» **Exercise materials**
------

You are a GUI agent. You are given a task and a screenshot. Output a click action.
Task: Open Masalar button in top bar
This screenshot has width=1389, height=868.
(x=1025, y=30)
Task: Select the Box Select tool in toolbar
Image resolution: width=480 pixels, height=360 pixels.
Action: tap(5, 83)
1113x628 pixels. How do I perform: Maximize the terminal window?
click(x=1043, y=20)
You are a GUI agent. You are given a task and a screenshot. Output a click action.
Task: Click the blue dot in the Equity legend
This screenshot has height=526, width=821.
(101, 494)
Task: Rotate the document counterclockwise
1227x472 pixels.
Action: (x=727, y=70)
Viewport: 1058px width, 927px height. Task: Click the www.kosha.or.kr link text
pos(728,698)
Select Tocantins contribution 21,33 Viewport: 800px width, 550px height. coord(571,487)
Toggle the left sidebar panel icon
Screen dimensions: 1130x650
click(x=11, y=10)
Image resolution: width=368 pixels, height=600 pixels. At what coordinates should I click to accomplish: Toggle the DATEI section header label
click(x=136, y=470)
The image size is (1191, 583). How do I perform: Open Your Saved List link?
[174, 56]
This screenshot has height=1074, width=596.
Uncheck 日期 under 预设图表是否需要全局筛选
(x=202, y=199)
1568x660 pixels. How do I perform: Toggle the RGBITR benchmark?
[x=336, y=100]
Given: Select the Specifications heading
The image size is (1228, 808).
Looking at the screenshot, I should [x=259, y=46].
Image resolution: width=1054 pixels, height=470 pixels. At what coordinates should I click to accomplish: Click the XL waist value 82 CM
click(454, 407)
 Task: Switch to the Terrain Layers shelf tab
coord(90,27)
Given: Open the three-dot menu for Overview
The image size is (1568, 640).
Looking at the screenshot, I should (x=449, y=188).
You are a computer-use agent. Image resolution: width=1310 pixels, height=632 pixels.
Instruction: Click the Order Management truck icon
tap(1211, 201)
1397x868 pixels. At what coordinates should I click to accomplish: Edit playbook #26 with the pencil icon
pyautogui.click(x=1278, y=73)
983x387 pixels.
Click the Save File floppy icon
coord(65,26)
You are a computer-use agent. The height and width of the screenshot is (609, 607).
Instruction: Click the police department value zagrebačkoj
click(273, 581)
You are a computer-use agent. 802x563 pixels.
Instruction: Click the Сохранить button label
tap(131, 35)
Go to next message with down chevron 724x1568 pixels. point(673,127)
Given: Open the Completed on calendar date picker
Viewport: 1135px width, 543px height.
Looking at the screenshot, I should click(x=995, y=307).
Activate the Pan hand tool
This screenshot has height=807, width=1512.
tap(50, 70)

------

» **Requirement**
Repeat each entry above exactly as it appears.

» **Task result**
You are a GUI agent. You are given a task and a screenshot. Output a click action.
Task: Open Masalar button in top bar
This screenshot has width=1389, height=868.
(x=1025, y=30)
Task: Select the Box Select tool in toolbar
Image resolution: width=480 pixels, height=360 pixels.
Action: tap(5, 83)
1113x628 pixels. How do I perform: Maximize the terminal window?
click(x=1043, y=20)
You are a GUI agent. You are given a task and a screenshot. Output a click action.
Task: Click the blue dot in the Equity legend
This screenshot has height=526, width=821.
(101, 494)
Task: Rotate the document counterclockwise
1227x472 pixels.
Action: (x=727, y=70)
Viewport: 1058px width, 927px height. Task: Click the www.kosha.or.kr link text
pos(728,698)
Select Tocantins contribution 21,33 Viewport: 800px width, 550px height. coord(571,487)
Toggle the left sidebar panel icon
Screen dimensions: 1130x650
click(x=11, y=10)
Image resolution: width=368 pixels, height=600 pixels. At what coordinates should I click to accomplish: Toggle the DATEI section header label
click(x=136, y=470)
The image size is (1191, 583). How do I perform: Open Your Saved List link?
[174, 56]
This screenshot has height=1074, width=596.
Uncheck 日期 under 预设图表是否需要全局筛选
(x=202, y=199)
1568x660 pixels. How do I perform: Toggle the RGBITR benchmark?
[x=336, y=100]
Given: Select the Specifications heading
The image size is (1228, 808).
Looking at the screenshot, I should [x=259, y=46].
Image resolution: width=1054 pixels, height=470 pixels. At what coordinates should I click to accomplish: Click the XL waist value 82 CM
click(454, 407)
 Task: Switch to the Terrain Layers shelf tab
coord(90,27)
Given: Open the three-dot menu for Overview
The image size is (1568, 640).
Looking at the screenshot, I should (x=449, y=188).
You are a computer-use agent. Image resolution: width=1310 pixels, height=632 pixels.
Instruction: Click the Order Management truck icon
tap(1211, 201)
1397x868 pixels. At what coordinates should I click to accomplish: Edit playbook #26 with the pencil icon
pyautogui.click(x=1278, y=73)
983x387 pixels.
Click the Save File floppy icon
coord(65,26)
You are a computer-use agent. The height and width of the screenshot is (609, 607).
Instruction: Click the police department value zagrebačkoj
click(273, 581)
You are a computer-use agent. 802x563 pixels.
Instruction: Click the Сохранить button label
tap(131, 35)
Go to next message with down chevron 724x1568 pixels. point(673,127)
Given: Open the Completed on calendar date picker
Viewport: 1135px width, 543px height.
Looking at the screenshot, I should click(x=995, y=307).
Activate the Pan hand tool
This screenshot has height=807, width=1512.
tap(50, 70)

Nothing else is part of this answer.